Sans doute, quand ils se groupaient ainsi par anciennes provinces, Bretagne, Poitou, les députés girondins songeaient bien à organiser des faisceaux fédératifs, à unir par régions les forces départementales, et c’est là évidemment ce que Baudot entend par « se constituer en départements fédératifs ». Mais d’abord, à l’intérieur même de chaque province, les esprits étaient trop divisés pour que ces groupements pussent réaliser un équilibre stable, et il est évident que c’était pour dominer au centre, pour « gouverner dans le sens de la Gironde » que toutes ces combinaisons étaient ébauchées. Il n’y avait là aucune doctrine. Baudot le déclare expressément :

« On a beaucoup parlé de fédéralisme en France, dans les premiers temps de la Convention nationale. Je ne crois pas que ce système ait jamais reposé sur un plan fixe. Les ennemis de la Révolution, qui s’emparaient de toutes les idées qui pouvaient leur servir de germes de division, saisirent cette occasion comme tant d’autres. J’ai eu connaissance que plusieurs d’entre eux s’adressèrent au député Rouyer pour lui faire des propositions dans ce système. Ce député, sous une forme rude, cachait un grand fond d’intrigue, et le choix de leur part n’était pas mauvais.
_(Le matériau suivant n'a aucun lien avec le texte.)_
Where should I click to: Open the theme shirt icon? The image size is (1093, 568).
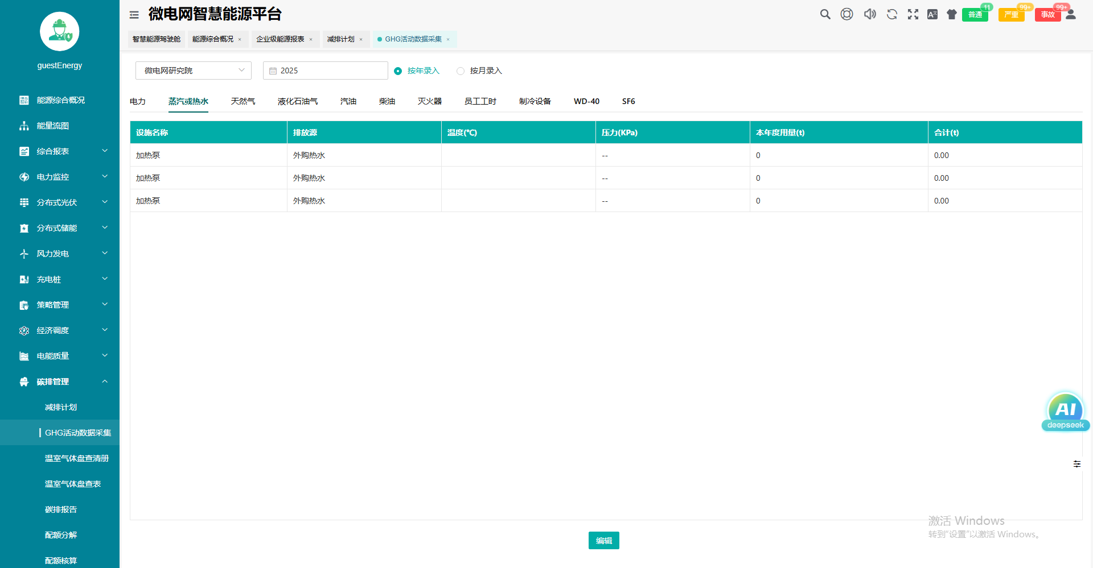coord(952,14)
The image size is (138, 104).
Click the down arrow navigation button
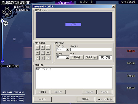tap(7, 15)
Il n’avait pas une grande réputation, et cependant il était assez répandu. Au besoin on pouvait l’employer comme un ballon perdu ou comme un moyen d’ascension. Soit que les événements se soient alors succédé avec trop de précipitation, soit que les plans fussent mal conçus ou aient été désapprouvés, on n’en parla plus.

« Je sais pertinemment qu’il fut plus d’une fois question au Comité de salut public de faire un rapport sur le fédéralisme et que ce projet fut toujours ajourné faute de preuves. Cependant on n’était pas difficile à cette époque en fait de pièces justificatives. »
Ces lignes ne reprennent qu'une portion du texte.